[RECORDS TO PROCESS Boundary: Start]

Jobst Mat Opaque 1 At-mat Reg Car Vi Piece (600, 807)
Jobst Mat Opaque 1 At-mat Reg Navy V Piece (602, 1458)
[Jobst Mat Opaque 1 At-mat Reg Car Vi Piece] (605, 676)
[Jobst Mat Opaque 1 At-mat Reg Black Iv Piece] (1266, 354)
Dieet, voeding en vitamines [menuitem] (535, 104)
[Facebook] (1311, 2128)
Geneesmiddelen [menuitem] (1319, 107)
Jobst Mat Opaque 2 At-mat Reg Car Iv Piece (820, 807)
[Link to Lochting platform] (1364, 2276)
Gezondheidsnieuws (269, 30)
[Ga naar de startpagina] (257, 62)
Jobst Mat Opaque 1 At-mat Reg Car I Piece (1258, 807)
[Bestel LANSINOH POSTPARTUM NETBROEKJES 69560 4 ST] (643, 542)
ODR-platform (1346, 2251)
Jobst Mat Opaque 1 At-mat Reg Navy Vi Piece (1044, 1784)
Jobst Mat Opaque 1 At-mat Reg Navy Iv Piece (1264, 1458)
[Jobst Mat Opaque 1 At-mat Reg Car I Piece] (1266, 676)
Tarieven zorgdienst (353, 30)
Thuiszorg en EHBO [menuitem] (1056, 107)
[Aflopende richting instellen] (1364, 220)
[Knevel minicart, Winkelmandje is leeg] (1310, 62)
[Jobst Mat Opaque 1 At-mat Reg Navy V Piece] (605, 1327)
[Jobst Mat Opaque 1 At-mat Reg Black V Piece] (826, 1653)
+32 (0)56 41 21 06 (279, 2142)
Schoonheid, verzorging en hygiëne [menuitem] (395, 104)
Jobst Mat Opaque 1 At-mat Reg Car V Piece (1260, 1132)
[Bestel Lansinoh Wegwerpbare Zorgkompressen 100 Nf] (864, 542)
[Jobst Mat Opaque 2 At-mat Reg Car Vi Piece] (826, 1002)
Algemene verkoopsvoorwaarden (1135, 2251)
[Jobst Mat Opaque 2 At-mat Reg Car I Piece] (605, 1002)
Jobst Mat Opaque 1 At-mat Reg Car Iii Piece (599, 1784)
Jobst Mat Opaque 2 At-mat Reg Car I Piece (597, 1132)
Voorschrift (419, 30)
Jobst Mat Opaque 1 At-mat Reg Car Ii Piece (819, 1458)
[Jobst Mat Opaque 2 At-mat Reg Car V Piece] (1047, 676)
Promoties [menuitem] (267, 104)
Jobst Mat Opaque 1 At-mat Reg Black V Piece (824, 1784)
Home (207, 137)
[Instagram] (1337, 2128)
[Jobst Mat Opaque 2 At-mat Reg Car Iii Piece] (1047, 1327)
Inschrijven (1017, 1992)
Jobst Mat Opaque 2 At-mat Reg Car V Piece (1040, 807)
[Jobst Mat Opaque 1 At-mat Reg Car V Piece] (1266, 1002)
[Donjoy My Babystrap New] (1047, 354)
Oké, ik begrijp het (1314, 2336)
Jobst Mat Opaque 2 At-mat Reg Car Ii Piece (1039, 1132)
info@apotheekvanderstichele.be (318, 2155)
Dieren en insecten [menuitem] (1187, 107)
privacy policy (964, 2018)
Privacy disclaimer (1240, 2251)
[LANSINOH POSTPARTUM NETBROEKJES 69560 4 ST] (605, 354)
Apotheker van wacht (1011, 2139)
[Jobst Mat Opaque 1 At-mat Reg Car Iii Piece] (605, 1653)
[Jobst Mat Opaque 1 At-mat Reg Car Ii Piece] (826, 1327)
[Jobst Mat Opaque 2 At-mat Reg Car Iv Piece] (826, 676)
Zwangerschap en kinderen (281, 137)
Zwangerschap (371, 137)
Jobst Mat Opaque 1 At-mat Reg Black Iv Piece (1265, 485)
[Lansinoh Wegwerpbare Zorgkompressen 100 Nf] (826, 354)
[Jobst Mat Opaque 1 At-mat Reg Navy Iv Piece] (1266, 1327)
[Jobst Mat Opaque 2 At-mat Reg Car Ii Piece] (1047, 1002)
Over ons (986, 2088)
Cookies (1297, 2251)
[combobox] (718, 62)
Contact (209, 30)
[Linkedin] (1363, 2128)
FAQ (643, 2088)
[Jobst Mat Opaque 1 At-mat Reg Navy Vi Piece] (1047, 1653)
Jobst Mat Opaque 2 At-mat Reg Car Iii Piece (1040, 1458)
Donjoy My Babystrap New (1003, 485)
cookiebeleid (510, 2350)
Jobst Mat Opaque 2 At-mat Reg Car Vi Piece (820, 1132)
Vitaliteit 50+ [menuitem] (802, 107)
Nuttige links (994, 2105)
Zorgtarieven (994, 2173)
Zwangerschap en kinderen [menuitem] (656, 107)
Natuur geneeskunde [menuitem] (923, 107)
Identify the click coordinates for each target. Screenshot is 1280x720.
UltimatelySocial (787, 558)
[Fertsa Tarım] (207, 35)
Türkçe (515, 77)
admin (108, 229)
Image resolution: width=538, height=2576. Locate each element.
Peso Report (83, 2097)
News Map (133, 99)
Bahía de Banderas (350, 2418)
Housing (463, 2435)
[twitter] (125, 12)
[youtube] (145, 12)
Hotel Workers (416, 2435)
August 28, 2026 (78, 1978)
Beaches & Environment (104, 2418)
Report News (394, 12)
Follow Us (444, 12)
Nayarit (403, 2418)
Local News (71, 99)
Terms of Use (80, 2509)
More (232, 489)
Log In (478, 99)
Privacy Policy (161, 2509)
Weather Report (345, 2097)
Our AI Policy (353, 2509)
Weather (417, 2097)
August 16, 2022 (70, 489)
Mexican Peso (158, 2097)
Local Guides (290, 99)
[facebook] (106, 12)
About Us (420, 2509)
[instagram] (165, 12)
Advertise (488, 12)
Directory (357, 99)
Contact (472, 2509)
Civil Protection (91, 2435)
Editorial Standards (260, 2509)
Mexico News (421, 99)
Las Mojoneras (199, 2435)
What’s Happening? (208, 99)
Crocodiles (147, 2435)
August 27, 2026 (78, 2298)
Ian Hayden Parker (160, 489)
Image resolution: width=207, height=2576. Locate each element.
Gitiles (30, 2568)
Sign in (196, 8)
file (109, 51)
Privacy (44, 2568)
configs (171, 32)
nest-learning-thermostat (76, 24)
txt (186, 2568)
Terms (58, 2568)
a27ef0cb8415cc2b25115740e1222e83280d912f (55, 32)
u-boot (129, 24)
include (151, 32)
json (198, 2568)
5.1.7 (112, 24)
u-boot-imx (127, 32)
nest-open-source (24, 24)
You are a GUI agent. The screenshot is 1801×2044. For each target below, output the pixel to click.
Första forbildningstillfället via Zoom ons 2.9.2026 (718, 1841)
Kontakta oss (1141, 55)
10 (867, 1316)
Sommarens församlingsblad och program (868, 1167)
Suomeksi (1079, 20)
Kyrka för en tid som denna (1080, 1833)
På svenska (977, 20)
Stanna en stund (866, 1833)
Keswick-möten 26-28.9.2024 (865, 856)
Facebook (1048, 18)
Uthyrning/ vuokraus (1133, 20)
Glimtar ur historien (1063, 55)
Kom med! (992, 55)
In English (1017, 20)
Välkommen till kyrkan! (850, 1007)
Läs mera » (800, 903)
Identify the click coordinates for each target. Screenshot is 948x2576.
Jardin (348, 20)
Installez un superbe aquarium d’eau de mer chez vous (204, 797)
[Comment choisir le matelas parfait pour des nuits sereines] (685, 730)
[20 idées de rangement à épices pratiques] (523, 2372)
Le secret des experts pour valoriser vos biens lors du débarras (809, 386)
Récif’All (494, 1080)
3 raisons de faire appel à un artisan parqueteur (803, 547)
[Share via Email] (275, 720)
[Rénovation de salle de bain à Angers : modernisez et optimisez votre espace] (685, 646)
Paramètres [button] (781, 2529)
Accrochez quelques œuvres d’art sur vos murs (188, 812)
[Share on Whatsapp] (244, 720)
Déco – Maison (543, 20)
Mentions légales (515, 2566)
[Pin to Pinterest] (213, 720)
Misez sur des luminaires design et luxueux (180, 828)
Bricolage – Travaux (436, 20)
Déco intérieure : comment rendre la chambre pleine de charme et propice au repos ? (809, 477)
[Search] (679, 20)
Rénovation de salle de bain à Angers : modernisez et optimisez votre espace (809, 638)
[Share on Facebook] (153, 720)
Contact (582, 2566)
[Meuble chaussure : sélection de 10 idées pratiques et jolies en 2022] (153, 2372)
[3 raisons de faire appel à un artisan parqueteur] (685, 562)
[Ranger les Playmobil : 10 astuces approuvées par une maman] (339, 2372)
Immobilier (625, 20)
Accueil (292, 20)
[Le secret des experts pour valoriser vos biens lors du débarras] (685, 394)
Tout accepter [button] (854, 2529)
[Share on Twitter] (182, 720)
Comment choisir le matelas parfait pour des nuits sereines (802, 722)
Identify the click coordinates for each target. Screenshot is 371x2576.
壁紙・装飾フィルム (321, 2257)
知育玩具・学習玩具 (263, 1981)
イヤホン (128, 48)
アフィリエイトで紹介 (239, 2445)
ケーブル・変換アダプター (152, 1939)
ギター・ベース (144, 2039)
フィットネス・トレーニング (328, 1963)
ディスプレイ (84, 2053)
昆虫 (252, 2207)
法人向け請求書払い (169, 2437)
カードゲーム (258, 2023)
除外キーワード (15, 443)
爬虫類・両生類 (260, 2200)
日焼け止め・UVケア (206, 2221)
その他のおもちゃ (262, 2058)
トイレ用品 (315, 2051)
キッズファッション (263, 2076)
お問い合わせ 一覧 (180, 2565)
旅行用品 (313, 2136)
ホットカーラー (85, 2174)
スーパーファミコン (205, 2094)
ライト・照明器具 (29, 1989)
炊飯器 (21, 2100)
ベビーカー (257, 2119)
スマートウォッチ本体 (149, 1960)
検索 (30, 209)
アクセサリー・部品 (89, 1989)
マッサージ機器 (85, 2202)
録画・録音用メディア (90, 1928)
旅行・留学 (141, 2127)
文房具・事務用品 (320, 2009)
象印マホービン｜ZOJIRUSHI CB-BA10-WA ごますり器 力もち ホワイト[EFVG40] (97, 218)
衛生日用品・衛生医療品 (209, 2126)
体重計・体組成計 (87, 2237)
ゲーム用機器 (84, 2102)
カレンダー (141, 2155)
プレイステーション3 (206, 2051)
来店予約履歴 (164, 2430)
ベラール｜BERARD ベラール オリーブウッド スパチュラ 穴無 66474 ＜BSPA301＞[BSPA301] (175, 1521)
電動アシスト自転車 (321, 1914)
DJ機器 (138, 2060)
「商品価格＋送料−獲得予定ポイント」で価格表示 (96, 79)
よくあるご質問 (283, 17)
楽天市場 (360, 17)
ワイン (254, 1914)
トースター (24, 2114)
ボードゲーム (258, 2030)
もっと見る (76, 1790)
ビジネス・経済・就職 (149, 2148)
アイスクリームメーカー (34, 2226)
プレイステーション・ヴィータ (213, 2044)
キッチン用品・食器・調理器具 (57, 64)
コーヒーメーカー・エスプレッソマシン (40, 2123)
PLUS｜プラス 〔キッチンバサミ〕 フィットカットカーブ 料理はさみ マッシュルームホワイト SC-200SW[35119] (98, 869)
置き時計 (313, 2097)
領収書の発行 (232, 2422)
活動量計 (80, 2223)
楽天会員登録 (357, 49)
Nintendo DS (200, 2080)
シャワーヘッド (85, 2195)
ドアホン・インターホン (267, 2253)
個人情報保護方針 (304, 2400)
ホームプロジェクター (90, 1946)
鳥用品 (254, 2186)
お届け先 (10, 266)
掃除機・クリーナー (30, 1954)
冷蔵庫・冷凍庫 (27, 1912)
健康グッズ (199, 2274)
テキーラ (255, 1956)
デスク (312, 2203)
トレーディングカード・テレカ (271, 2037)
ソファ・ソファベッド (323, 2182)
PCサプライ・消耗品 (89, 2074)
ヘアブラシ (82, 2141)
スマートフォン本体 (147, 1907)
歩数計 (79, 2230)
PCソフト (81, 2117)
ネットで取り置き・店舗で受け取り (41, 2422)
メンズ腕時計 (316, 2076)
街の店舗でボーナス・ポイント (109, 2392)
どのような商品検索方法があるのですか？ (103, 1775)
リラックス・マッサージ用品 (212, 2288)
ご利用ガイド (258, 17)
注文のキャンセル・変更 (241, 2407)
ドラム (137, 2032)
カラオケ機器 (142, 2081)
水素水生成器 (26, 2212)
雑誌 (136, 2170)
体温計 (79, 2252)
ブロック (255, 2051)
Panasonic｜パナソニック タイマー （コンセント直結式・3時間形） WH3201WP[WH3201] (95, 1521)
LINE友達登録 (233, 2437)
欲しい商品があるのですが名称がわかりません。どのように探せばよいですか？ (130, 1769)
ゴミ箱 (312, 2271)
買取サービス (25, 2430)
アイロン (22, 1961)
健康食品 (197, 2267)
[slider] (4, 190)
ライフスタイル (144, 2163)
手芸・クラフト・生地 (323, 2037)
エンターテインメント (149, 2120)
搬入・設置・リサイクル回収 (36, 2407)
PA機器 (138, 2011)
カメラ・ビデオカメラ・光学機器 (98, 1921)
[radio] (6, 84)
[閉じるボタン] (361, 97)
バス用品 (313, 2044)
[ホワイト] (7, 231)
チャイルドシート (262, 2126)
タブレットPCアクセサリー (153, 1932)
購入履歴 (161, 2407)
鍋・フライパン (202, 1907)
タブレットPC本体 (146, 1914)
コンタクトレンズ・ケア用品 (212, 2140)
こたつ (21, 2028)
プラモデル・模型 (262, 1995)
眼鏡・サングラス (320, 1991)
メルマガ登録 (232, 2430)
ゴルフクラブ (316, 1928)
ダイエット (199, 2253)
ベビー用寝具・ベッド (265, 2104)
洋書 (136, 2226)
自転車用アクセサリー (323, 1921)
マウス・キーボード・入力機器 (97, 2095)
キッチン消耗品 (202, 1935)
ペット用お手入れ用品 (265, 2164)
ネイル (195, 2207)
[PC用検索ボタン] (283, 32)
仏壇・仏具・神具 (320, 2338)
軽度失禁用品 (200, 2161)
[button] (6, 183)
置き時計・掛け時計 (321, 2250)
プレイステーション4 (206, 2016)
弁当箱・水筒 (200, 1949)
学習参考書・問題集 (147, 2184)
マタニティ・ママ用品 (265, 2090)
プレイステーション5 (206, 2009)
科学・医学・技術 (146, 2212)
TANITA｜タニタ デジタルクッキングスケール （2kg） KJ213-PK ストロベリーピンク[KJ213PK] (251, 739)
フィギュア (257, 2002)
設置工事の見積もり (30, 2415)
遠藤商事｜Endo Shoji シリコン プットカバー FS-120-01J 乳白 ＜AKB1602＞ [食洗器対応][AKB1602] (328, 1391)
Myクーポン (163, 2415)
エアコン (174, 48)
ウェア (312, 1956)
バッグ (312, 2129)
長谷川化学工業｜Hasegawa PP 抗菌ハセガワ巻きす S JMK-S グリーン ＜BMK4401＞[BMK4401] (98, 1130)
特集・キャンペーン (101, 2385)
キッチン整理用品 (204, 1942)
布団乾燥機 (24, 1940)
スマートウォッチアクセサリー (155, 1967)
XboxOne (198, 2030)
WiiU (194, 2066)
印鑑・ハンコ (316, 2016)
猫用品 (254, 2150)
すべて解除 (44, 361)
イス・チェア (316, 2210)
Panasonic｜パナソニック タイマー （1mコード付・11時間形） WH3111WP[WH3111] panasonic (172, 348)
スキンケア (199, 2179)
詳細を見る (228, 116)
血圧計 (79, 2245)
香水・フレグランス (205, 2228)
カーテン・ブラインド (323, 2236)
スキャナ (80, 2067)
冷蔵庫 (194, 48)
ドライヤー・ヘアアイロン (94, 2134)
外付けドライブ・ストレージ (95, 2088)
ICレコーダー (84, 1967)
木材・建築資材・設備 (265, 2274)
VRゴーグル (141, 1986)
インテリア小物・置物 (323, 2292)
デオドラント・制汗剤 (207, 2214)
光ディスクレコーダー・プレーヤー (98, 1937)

[RECORDS TO PROCESS Boundary: End]

▶ [REQUIREMENT] For the records above, state how many lines contain "Black", and nothing more.

▶ [TASK RESULT] 4